‘Courtal Naout’ estate is located in the South of France, in the La Clape uplands in the heart of Languedoc, between Narbonne and the Mediterranean. Man had already sought refuge in the La Clape area 100,000 years ago, but the island’s wine growing history only began with the arrival of the Phocaeans (600 BC) and above all, the Romans (118 BC). The La Clape uplands originally formed a steep island until the sea receded. It was called Lykia by Phoenician sailors then Insula Laci by the Romans who colonised it at the end of the 2nd century BC. This therefore equates to over 2,000 years of wine growing expertise. In the first century BC, the legendary nectar (see the legend of Pyrrhus) from the oldest Roman colony outside Italy, already enjoyed considerable renown and was exported across the Empire. The wine growers of La Clape were even the first to benefit from the planting privilege which the Senate reserved for Roman citizens of Narbonne.

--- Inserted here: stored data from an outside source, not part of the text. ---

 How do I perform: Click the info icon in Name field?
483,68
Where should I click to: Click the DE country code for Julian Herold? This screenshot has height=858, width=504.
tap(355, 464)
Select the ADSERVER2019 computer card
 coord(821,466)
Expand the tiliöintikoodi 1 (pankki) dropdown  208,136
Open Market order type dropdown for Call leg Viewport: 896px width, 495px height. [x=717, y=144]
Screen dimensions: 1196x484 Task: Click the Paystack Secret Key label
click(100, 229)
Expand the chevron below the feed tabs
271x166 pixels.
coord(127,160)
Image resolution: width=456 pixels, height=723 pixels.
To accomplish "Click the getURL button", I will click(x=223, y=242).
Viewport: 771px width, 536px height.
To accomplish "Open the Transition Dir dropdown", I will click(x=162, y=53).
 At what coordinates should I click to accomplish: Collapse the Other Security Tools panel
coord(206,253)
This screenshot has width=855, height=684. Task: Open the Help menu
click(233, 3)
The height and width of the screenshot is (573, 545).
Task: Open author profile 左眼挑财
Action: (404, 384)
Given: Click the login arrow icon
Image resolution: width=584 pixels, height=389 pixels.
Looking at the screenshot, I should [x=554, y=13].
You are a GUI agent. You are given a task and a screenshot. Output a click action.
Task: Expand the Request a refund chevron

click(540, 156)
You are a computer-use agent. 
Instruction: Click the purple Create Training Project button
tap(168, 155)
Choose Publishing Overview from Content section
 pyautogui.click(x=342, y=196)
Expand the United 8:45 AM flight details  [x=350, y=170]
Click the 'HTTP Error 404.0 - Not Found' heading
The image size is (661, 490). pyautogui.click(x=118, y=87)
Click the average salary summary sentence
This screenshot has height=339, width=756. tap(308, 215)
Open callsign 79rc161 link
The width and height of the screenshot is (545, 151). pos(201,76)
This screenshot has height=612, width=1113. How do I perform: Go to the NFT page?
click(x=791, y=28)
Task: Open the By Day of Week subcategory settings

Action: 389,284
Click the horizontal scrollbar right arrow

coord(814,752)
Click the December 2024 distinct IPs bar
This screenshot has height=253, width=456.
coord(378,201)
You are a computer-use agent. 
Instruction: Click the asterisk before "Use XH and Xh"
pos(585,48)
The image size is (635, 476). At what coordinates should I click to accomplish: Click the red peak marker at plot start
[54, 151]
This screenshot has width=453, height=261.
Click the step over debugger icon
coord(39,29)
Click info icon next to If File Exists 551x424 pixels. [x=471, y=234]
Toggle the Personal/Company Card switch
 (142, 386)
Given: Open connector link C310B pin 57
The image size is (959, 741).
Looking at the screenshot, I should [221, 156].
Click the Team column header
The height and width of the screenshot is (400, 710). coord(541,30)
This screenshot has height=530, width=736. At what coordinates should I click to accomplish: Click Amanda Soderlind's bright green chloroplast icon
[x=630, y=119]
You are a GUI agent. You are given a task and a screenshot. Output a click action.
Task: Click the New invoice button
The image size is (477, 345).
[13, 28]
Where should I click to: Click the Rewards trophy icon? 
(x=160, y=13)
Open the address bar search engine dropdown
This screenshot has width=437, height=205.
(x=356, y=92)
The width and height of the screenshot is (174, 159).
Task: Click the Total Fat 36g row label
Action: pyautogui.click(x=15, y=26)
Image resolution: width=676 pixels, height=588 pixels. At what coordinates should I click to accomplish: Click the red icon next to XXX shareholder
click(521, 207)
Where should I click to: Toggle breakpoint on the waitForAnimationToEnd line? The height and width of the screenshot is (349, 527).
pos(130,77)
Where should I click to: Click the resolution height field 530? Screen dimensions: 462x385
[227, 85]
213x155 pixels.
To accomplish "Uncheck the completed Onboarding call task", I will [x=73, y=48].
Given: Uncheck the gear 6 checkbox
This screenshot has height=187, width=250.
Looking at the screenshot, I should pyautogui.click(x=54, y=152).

Nowadays, even though the people have changed and the island is now joined to the mainland, La Clape has preserved its strikingly archetypal terroirs and the amazing quality of its wines. This conservation area, the forerunner of wine growing in Gaul, is now home to Les Bugadelles. This is the setting that Jean-Claude Albert and his family fell in love with. A nature lover keen to produce authentic wines, Jean-Claude Albert bought the estate in 2004 and has since then breathed new life into it. Abandoned for over a century, the 400 hectares of scrubland or garrigue had become overrun by kermes oak and wild boar. Driven by a commitment to excellence, the family identified the finest terroirs and prepared the land to plant vines as well as olive groves, truffle oaks and fruit trees. The viability of soil types across the estate was maximised and its natural Mediterranean identity allowed to fully reveal itself.